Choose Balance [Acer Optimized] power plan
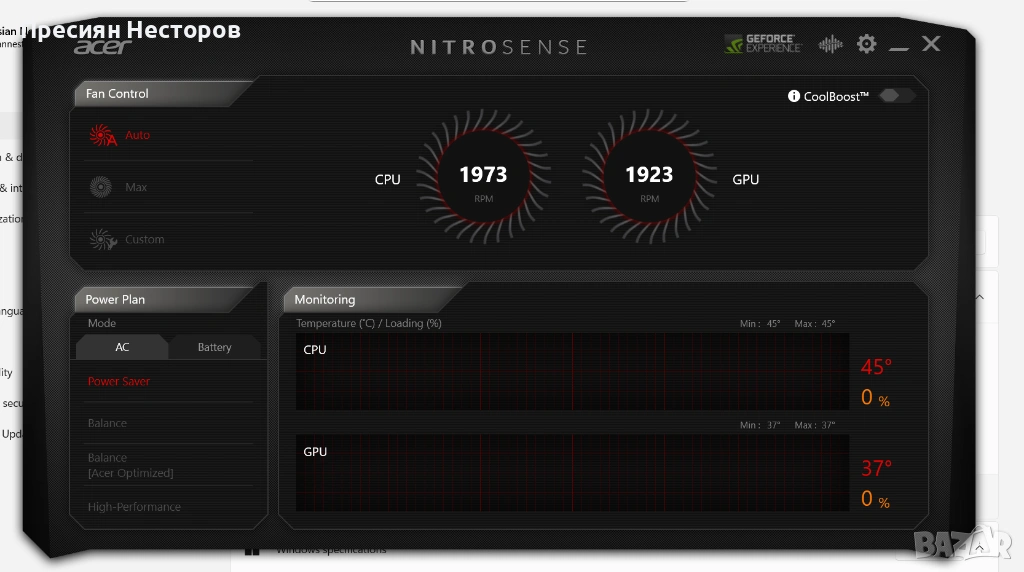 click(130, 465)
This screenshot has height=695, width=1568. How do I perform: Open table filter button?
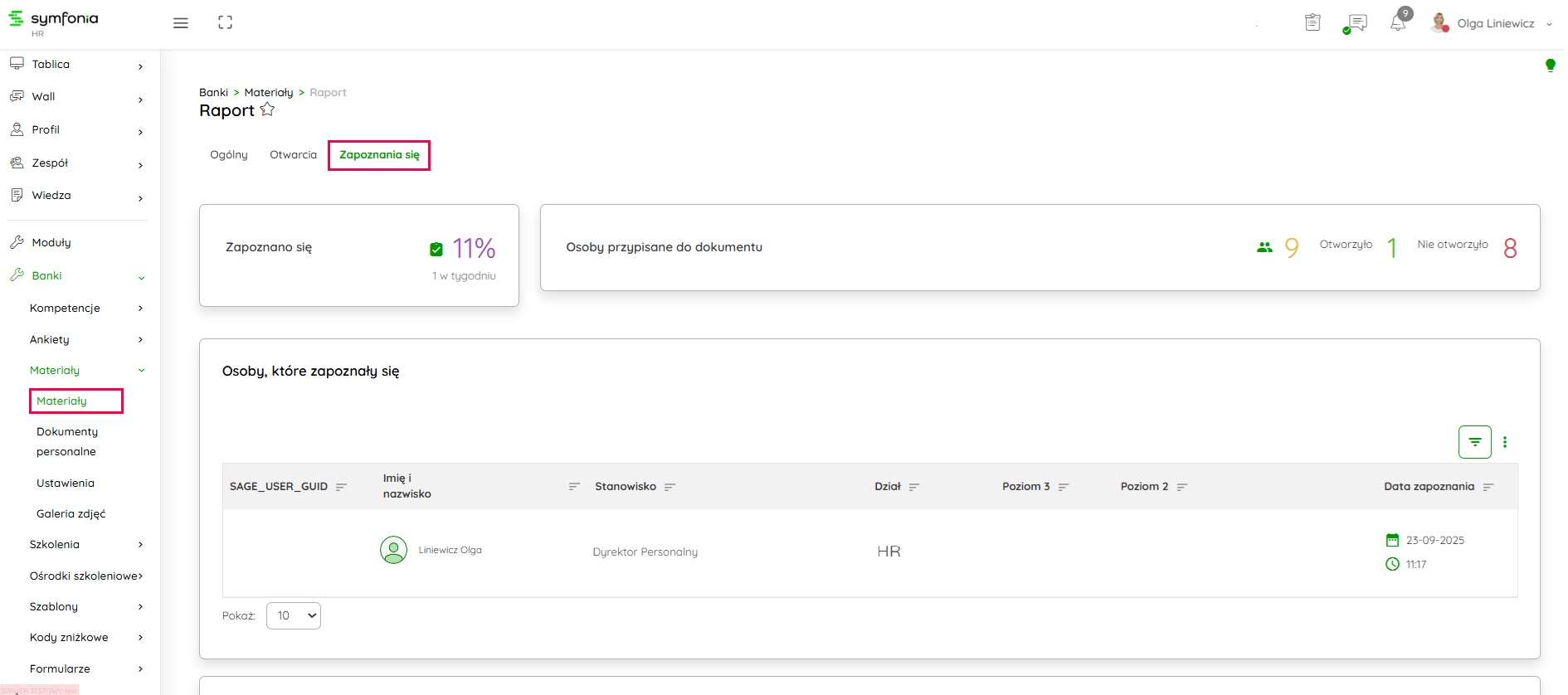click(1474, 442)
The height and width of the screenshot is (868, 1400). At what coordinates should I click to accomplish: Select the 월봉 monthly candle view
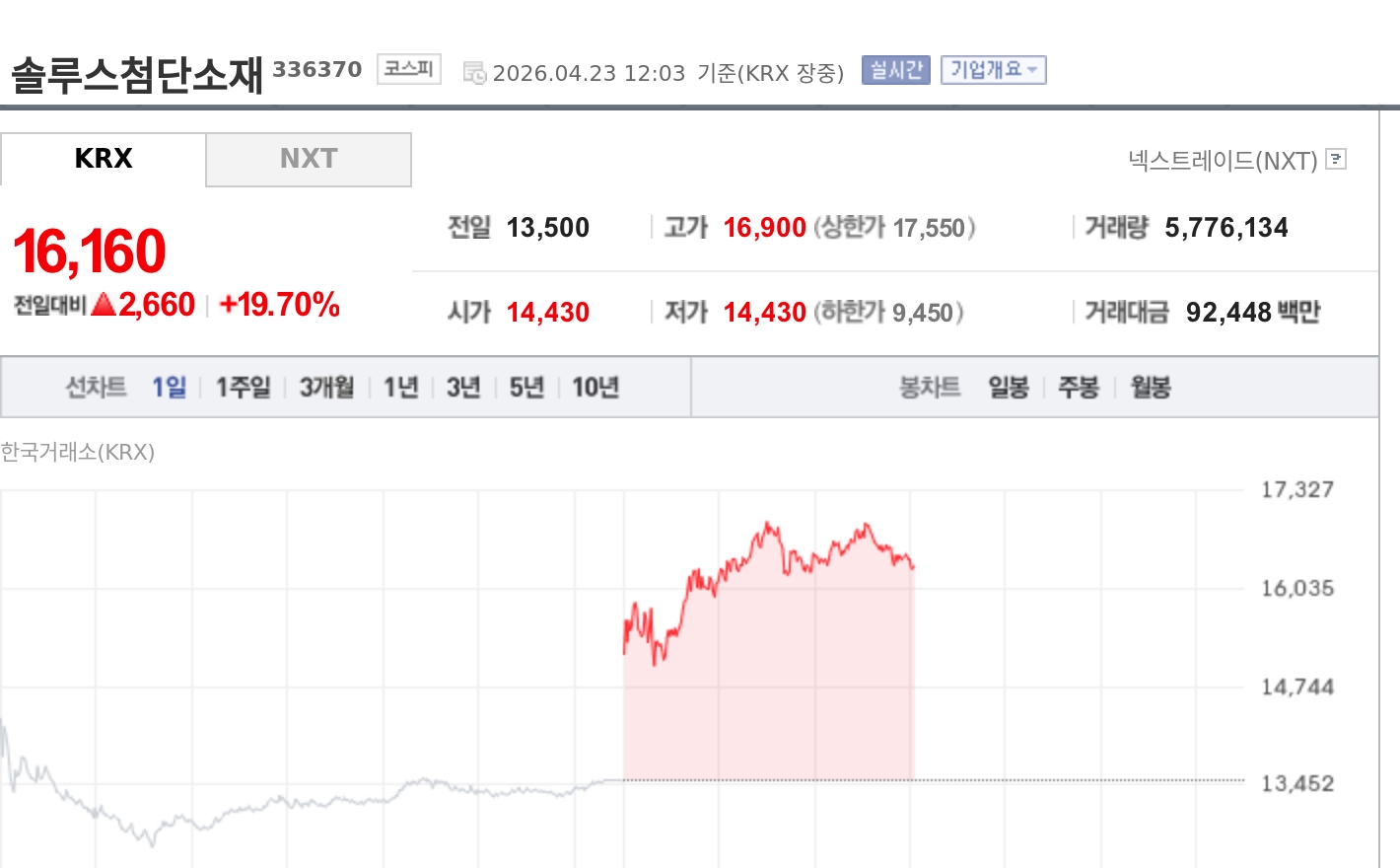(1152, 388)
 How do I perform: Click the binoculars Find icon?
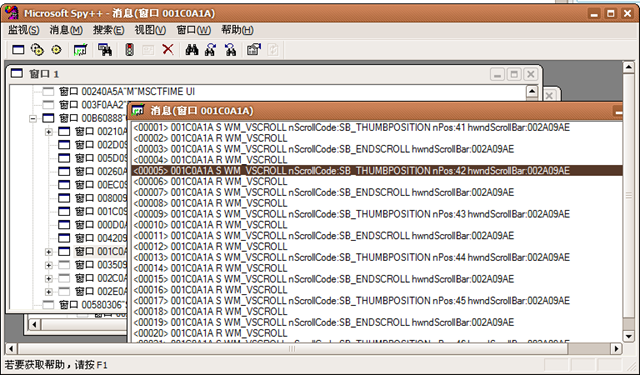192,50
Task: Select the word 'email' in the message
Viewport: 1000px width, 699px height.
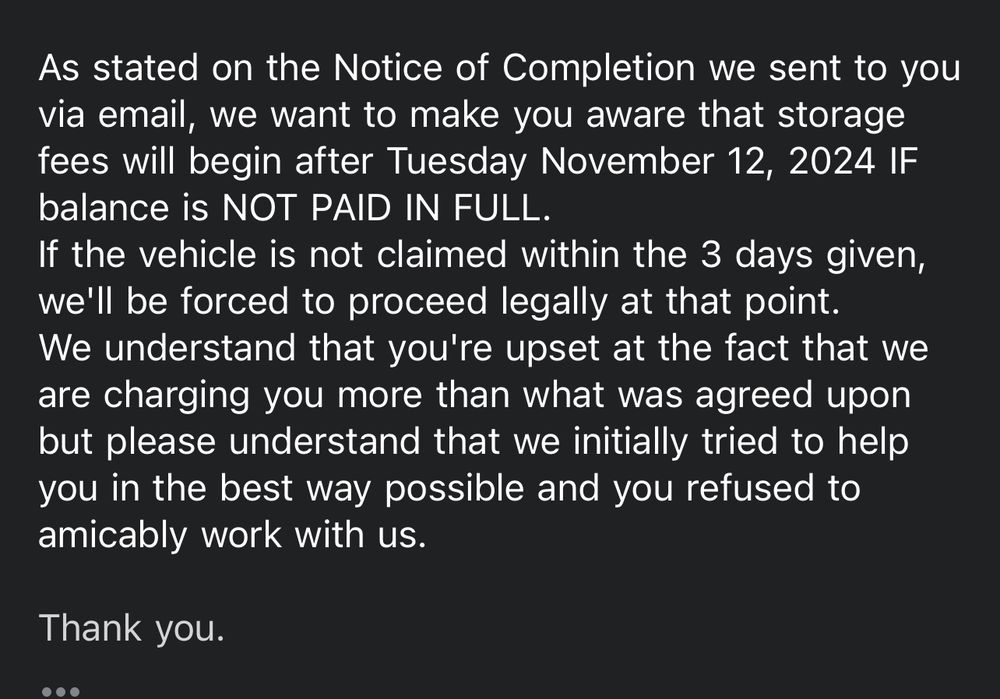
········
* Problem statement:
The pictures stay out; copy the rest of the data word for word.

* Final answer:
Choose Balance [Acer Optimized] power plan
 click(130, 465)
This screenshot has height=695, width=1568. How do I perform: Open table filter button?
click(1474, 442)
The height and width of the screenshot is (868, 1400). At what coordinates should I click to accomplish: Select the 월봉 monthly candle view
(1152, 388)
 How do I perform: Click the binoculars Find icon?
192,50
Task: Select the word 'email' in the message
Viewport: 1000px width, 699px height.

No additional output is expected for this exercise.